# WHAT YOU NEED TO DO:
Please copy the listing verbatim, starting at the line that contains "You are a GUI" and ending at the line that contains "(x=29, y=102)", with both of those lines included. Omit the pictures from your copy.

# RECORDS SUPPLIED:
-- BEGIN --

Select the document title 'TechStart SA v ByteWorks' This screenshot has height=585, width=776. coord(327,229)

-- END --
-- BEGIN --

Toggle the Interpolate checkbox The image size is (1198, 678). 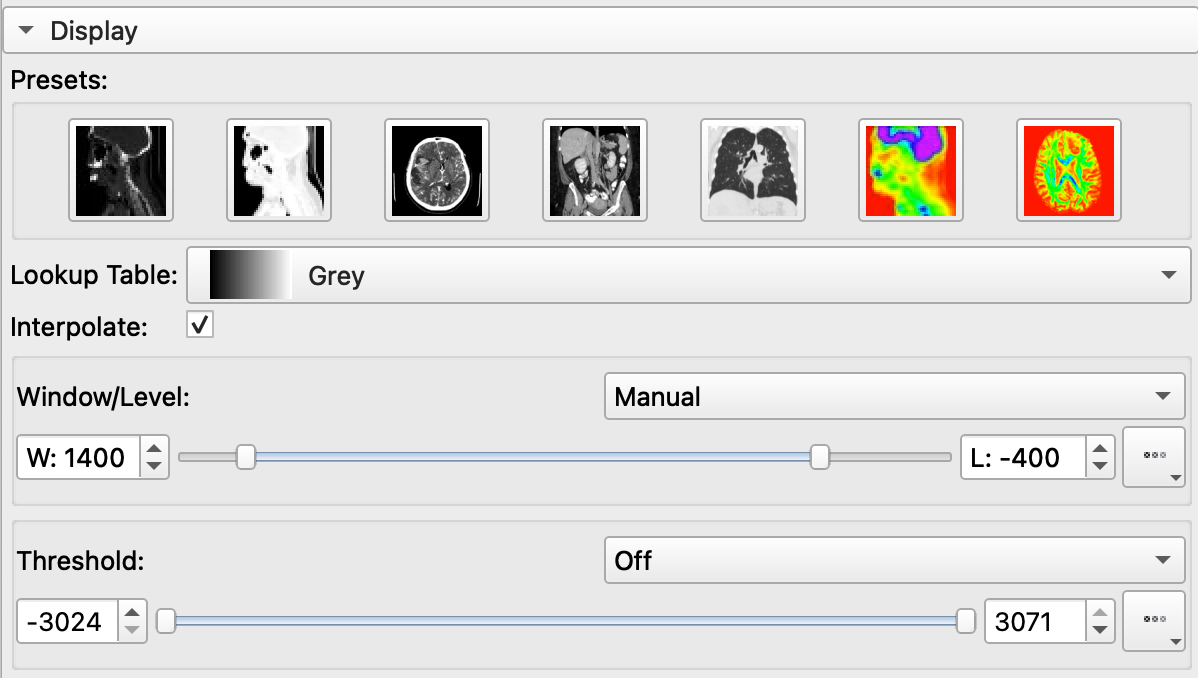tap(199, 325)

-- END --
-- BEGIN --

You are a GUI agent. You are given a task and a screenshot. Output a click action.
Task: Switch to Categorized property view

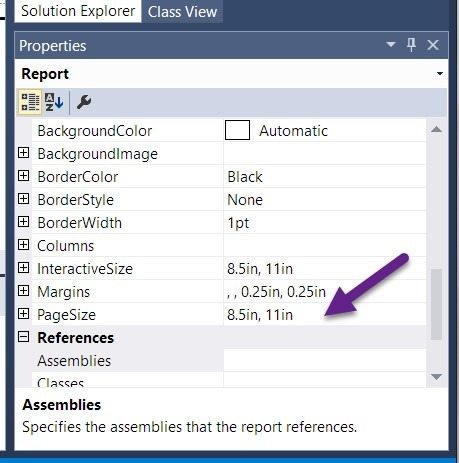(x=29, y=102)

-- END --

# FULL OUTPUT:
You are a GUI agent. You are given a task and a screenshot. Output a click action.
Task: Switch to Categorized property view

(x=29, y=102)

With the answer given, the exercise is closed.